Au lieu du coup d'arrêt initialement annoncé, le Japon a dégagé une croissance de 0,2% au deuxième trimestre, une performance loin d'être extraordinaire mais qui pourrait permettre à la Banque du Japon (BoJ) de jouer la montre.
"Même si c'est un peu mieux, dans l'ensemble les perspectives sont peu encourageantes", a commenté auprès de l'AFP Kohei Iwahara, analyste de Natixis, après la publication jeudi par le gouvernement de ces données révisées.
En rythme annualisé - c'est-à-dire si l'évolution du trimestre se prolongeait sur une année - le PIB ressort en hausse de 0,7% (au lieu de 0,2% initialement annoncé). Les analystes interrogés par l'agence financière Bloomberg News misaient sur des chiffres inchangés.
Les investissements non résidentiels des entreprises ont reculé moins qu'estimé initialement (-0,1% sur un trimestre, au lieu de -0,4%) et la consommation des ménages a été modifiée positivement (+0,2%, au lieu de +0,1%).
Il n'y a cependant pas de quoi pavoiser, arguent les analystes: la croissance reste en effet très modeste, attestant des difficultés de la stratégie "abenomics" lancée fin 2012 par le Premier ministre conservateur Shinzo Abe, qui mêle largesses budgétaires, politique monétaire ultra-accommodante et promesse de réformes structurelles.
"L'économie japonaise ne parvient à dégager qu'une croissance faible et fragile en l'absence d'un moteur phare", commentait dans une note publiée avant l'annonce Yasunari Ueno, économiste en chef de Mizuho Securities, d'autant plus qu'elle est pénalisée par le récent regain du yen.
Le Japon, qui s'est longtemps appuyé sur la force de ces exportations, les voit désormais décliner, mois après mois (-1,5% entre avril et juin). "Les vents contraires sont à la fois structurels - délocalisations de la production à l'étranger - et cycliques - yen plus fort et ralentissement des économies émergentes", analyse M. Ueno.
- Urgence moindre -
Par ailleurs, "les bénéfices des entreprises étant attendus en déclin en 2016/17, on voit mal se profiler une hausse des salaires suffisante pour stimuler la consommation des ménages ainsi qu'une augmentation significative des investissements des entreprises".

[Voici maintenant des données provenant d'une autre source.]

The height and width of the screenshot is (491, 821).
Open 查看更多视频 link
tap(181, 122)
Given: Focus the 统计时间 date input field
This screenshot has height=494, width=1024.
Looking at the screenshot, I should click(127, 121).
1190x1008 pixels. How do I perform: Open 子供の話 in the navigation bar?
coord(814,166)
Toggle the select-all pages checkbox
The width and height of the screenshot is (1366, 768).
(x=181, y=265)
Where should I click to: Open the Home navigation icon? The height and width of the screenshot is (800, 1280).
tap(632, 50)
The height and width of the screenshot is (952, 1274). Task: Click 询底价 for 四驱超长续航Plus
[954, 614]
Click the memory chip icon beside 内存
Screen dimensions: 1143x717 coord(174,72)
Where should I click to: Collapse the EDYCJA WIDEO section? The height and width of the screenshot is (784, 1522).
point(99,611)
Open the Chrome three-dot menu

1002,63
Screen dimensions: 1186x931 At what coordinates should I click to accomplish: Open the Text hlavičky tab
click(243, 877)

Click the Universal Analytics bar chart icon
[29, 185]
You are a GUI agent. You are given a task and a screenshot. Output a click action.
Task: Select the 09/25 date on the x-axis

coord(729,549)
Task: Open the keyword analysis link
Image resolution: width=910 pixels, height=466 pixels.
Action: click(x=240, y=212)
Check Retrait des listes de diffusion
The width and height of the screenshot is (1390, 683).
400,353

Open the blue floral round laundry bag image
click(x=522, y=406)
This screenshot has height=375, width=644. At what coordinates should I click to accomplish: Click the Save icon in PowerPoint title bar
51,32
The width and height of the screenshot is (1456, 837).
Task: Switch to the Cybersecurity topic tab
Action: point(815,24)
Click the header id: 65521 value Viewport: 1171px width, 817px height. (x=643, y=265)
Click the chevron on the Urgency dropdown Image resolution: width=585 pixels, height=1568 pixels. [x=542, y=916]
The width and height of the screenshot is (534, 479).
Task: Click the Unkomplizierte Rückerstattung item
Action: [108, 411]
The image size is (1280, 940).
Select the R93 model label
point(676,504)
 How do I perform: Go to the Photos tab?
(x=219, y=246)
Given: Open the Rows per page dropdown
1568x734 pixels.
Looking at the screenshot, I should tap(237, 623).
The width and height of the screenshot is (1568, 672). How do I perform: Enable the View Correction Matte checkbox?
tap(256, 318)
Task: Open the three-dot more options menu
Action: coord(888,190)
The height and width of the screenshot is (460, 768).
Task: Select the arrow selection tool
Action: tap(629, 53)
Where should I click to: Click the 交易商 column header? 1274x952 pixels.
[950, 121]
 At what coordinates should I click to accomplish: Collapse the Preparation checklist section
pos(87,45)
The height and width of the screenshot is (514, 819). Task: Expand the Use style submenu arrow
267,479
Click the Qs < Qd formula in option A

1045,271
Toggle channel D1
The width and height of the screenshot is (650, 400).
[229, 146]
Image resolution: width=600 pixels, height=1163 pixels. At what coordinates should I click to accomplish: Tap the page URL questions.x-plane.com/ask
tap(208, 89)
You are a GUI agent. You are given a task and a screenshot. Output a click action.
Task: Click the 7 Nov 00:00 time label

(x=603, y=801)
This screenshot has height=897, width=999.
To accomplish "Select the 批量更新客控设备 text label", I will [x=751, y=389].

Quant au massif plan de relance annoncé cet été par le gouvernement (28.000 milliards de yens, ou 240 milliards d'euros), il ne devrait avoir qu'un impact positif limité, estime-t-il.
Malgré les sombres pronostics des observateurs, cette révision en hausse du PIB, après une croissance de 0,5% au premier trimestre, pourrait fournir un argument au gouverneur de la Banque du Japon pour maintenir sa politique monétaire inchangée lors de sa prochaine réunion des 20 et 21 septembre. "Cela réduit l'urgence d'agir pour la BoJ", relèvent ainsi les analystes de Bloomberg Intelligence.
En début de semaine, Haruhiko Kuroda, qui prononçait un discours à Tokyo, a laissé planer l'incertitude sur l'issue de cette rencontre, qui doit être l'occasion d'un bilan plus de trois ans après le lancement d'une vaste offensive monétaire.
La BoJ "dispose encore d'une grande marge de manoeuvre" pour assouplir sa politique, a-t-il dit. "Mais dans la vie, il n'y a rien de gratuit. Tout assouplissement monétaire a un coût, qui affecte de manière négative certains secteurs", a-t-il ajouté, en référence notamment aux banques pénalisées par la récente instauration de taux négatifs sur l'argent déposé dans les coffres de l'institution.
"Que peut faire la banque centrale pour atteindre son objectif de 2% dès que possible? Il paraît difficile de procéder à des changements à court terme, je n'attends pas grand chose de la prochaine réunion", lâche l'analyste de Natixis.